L’anti-suffragisme constitue le dernier thème de l’ouvrage (texte « Plaidoyer contre le droit de vote aux femmes » de Mary Humphry Ward et al.), ce qui englobe la violence des répressions policières des deux côtés de l’Atlantique, illustrant la résilience des militantes. La Guerre de 1914-1918 constitue également un important moment de la lutte. Le soutien de l’Union nationale des sociétés pour l’égalité citoyenne (NUWSS) et du Mouvement social et politique des femmes (WSPU) à l’effort de guerre et la décision de suspendre leurs revendications pour le droit de vote sont perçus comme des facteurs qui ont contribué à l’obtention du droit de vote des femmes en Grande-Bretagne. Les suffragistes américaines, n’ayant pas l’assurance que leur participation à l’effort de guerre se traduirait par des gains, ont choisi pour la plupart de poursuivre la lutte.
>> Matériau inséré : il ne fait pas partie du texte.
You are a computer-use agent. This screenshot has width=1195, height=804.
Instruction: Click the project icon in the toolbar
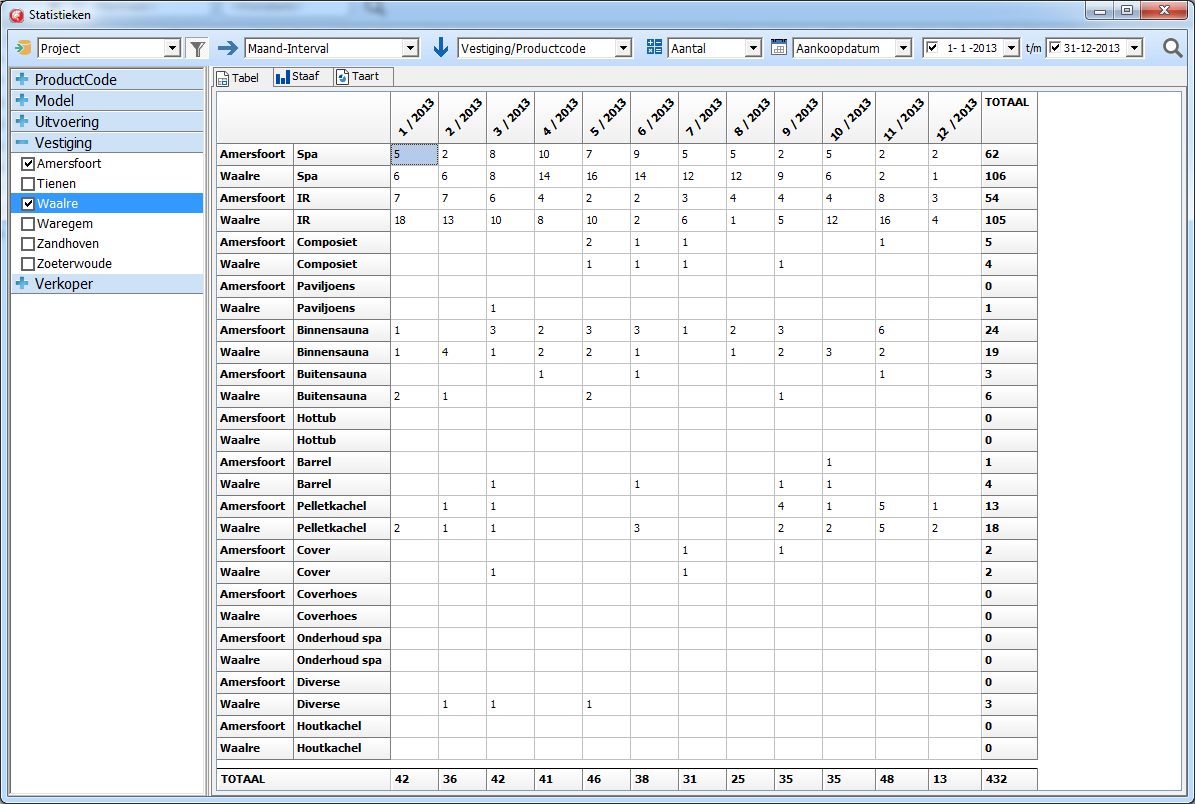[24, 48]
Présenter une lutte menée sur deux continents, pendant plusieurs décennies et dans sa diversité, constitue un ambitieux projet que Béatrice Bijon et Claire Delahaye relèvent brillamment. Le dialogue entre les femmes marginalisées et opprimées au cours de cette lutte et ces « grandes dames » dont l’histoire a documenté la contribution constitue l’un des principaux apports de l’ouvrage où se côtoient le projet scientifique de présenter une historiographie plus inclusive – ou moins « hégémonique » – et le projet militant de donner la parole aux femmes. Penser la lutte en termes d’action politique permet aussi d’envisager un dialogue entre ce combat pour la cause des femmes et les combats actuels, notamment en ce qui a trait aux difficultés de sensibiliser l’opinion publique aux enjeux d’égalité – par le biais des médias – et les débats sur l’acceptabilité sociale des tactiques militantes dans la lutte des femmes pour l’égalité.